Before I gave myself rhabdomyolysis (rhabdo), I had never heard of it. In the past, it was an injury mainly reserved for Olympic athletes, marathoners and those pushing themselves to the extreme.
These days, with the advent of workouts like SoulCycle and Crossfit, emergency room visits from rhabdo patients have spiked with a 20-fold increase in recent years.
But even armed with that knowledge, I still would have assumed I was in the clear.
My rhabdo diagnosis wasn’t as obvious, and in fact, I didn’t feel like I’d gone too hard at all. At the time, I’d just started a new strength routine with a trainer who focused extensively on staying safe while lifting. Even the exercise that did me in seemed innocuous: negative pull-ups where I’d jump up and slowly lower myself down using my body weight as force.

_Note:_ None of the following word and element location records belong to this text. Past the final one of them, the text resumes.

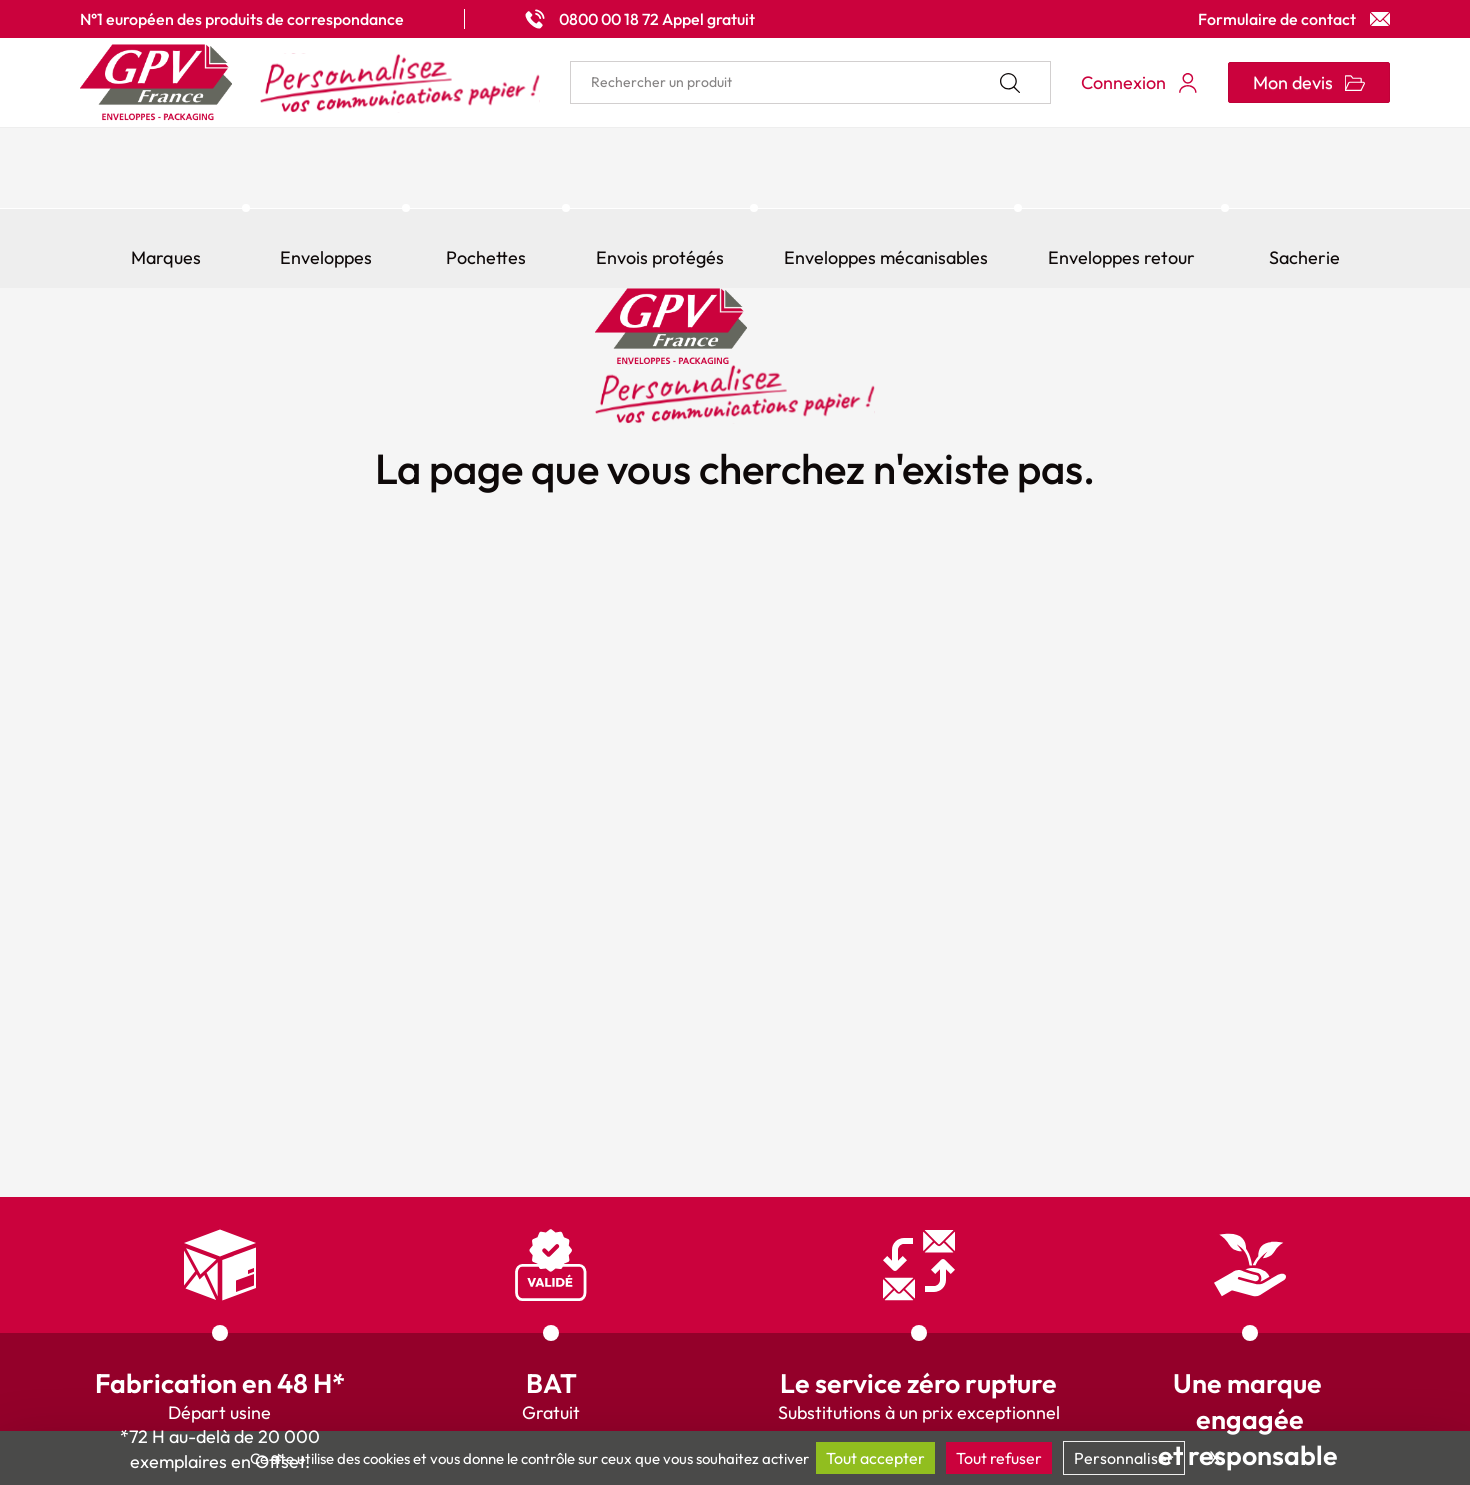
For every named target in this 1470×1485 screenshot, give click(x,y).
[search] (810, 82)
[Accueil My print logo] (310, 82)
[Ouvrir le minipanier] (1309, 82)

After the third set, when I couldn’t hold myself up with my own strength, the trainer stepped in to assist me on the last three sets. This didn’t seem particularly concerning but looking back, it was a huge red flag: once I’d hit muscle exhaustion, I was in dangerous territory.
What is rhabdo?
Rhabdo is caused by overworking a muscle to the point where it starts to die. When that happens, a flood of toxins, dead cells and minerals are released into the bloodstream too quickly for the kidneys to flush them.
Rhabdo can also happen in non-workout injuries, such as car accidents and bad falls. People who lay immobilized on a hard surface for an extended period of time (like in the case of passing out after a hard night of drinking) can also contract rhabdo as the muscle suffers trauma.
Surprisingly, high doses of medications like statins or infections like HIV or sepsis can also trigger rhabdo, and unfortunately, it’s thought that those who’ve suffered rhabdo before are likely to be more susceptible to getting it again.
What are the warning signs of rhabdo?
The day after my upper body workout, I woke up super sore with a slightly swollen lat muscle, but I shrugged it off. I even bragged to my husband about how hard I must have gone at the gym, since I’d always equated my level of muscle soreness to a “good” workout.
As the week wore on, the soreness didn’t subside and three days later, my entire upper body was so puffy I looked like the Michelin man. It wasn’t until I spent some time Googling that I thought I might be in real trouble.
As a precaution, I headed to the hospital where I was immediately taken to the front of the line and hooked up to an IV and an EKG. Thankfully, my heart was fine but my creatine phosphokinase (CPK) numbers were beyond scary. Under normal circumstances, the CPK enzyme registers at 120 microgram per liter or less. Mine had skyrocketed to 55,000 and needed to be monitored every six hours.
In the end, I spent five days on a non-stop saline drip until my numbers dipped low enough for my doctors to send me home.
While nearly a week in an observation ward isn’t any fun, I was lucky. In cases without medical intervention, the kidneys can fail or the person could go into cardiac arrest from the sudden increase in potassium.
Even though I’m very fit and workout multiple times a week, the muscle group I injured wasn’t prepared for such a heavy load. Most cases of rhabdo happen when someone is doing a new exercise or when they’ve taken a break (even as short as two weeks) and try to jump right back in to their old routine.
Easing yourself in and stopping when you feel like you’ve hit your limit is paramount to staying safe. In my case, I should have backed off when I physically couldn’t do the workout myself.
Working with a trainer who knows about rhabdo can also go a long way in keeping you safe, but instructors can be a double-edged sword. If you’re going with the flow of a high-intensity class instead of listening to your body, it’s easy to overdo it.
I’m still all about beast mode, but I’m thankful to have a better understanding of my limits and the knowledge of what could happen if I blow past them.